Son équipe nationale, surnommée les Pharaons, a terrassé sept fois la CAN depuis sa création en 1957. Un autre record. Ces chiffres rappellent que cette nation a une longue histoire dans le football depuis près d’un siècle. C’est la première nation non occidentale à avoir participé aux Jeux olympiques dès 1920, à Anvers, en Belgique, et la première équipe à représenter l’Afrique lors d’une phase finale de Coupe du monde : c’était en Italie, en 1934. A cette époque, la deuxième édition du Mondial se disputait entre seize sélections : douze pour l’Europe, deux pour l’Amérique latine, une pour l’Amérique du Nord, centrale et les Caraïbes et une dernière pour l’Afrique et… l’Asie. Lors du tour qualificatif, l’Egypte n’avait eu à vaincre qu’un adversaire, la Palestine, sous mandat britannique, qu’elle écrasa 7-1, puis 1-4 au match retour.

Joueurs aux talents insolents

Son parcours sur la scène internationale est peu glorieux : deux demi-finales aux Jeux olympiques de 1928 et 1964 et trois participations en Coupe du monde en 1934, 1990 et 2018. C’est en Afrique que les Pharaons arrivent le mieux à s’exprimer : ils ont participé à vingt-quatre reprises à la CAN. Encore un record. Pour conquérir cette prestigieuse Coupe à sept fois, la sélection nationale a pu compter sur des joueurs aux talents insolents avec parfois de drôles de personnalités.

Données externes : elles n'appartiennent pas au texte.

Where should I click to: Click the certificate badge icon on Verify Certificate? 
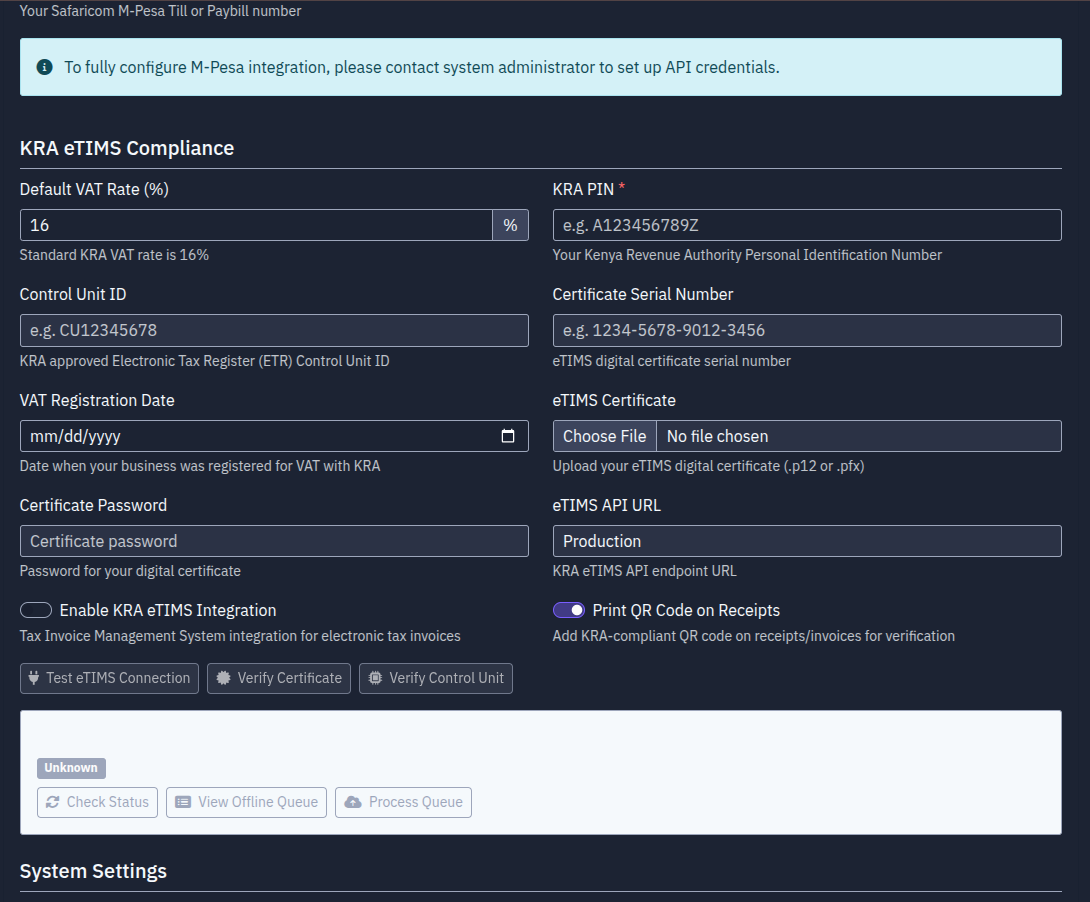point(223,678)

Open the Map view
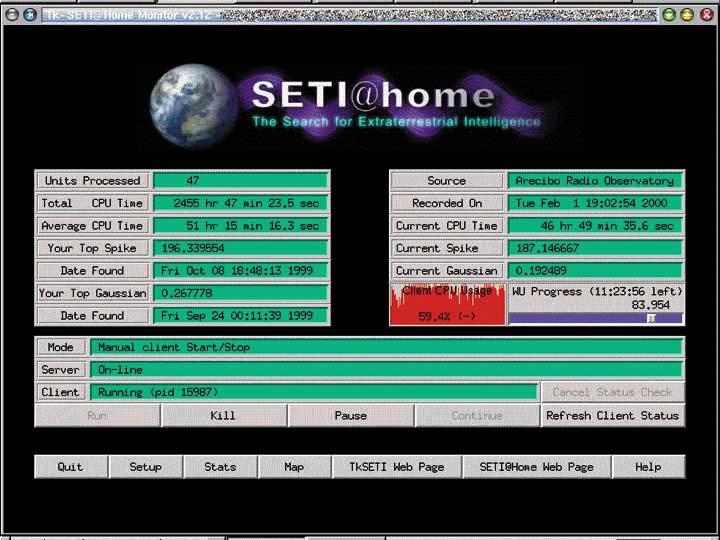tap(294, 467)
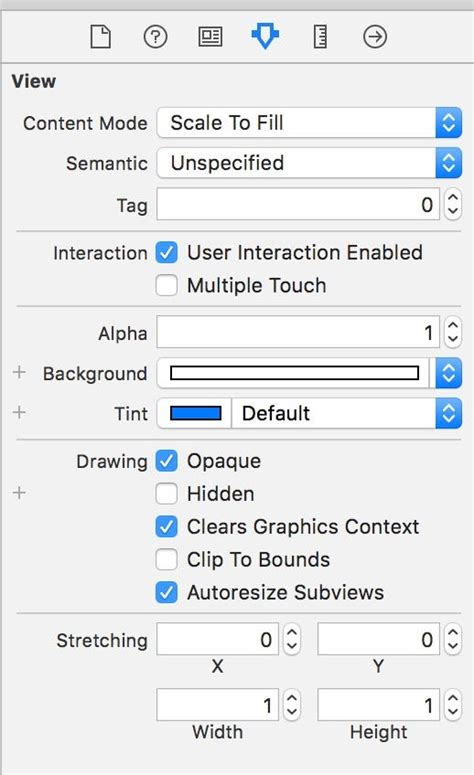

Au commencement, il y a eu Abdel Rahman Fawzi (1909-1988) qui restera dans l’histoire du football comme celui qui marqua les deux premiers buts lors du Mondial 1934 face à la Hongrie (match perdu 4-2).

Il y a évidemment le milieu de terrain Ahmed Hassan qui a porté le maillot des Pharaons pendant dix-sept ans entre 1995 et 2012. Il a remporté quatre fois la CAN et, avec ses 184 matches en équipe nationale, il est le joueur le plus sélectionné du monde, loin devant le Portugais Cristiano Ronaldo (158).

L’Egypte doit aussi beaucoup à son inépuisable gardien Essam El-Hadary, vainqueur d’une quarantaine de trophées, dont quatre CAN. En 2017, à 44 ans, il est devenu le joueur le plus âgé à disputer une Coupe d’Afrique. Toujours en activité, il n’a pourtant pas été retenu, malgré son immense popularité, dans la liste des 23 par le sélectionneur mexicain Javier Aguirre.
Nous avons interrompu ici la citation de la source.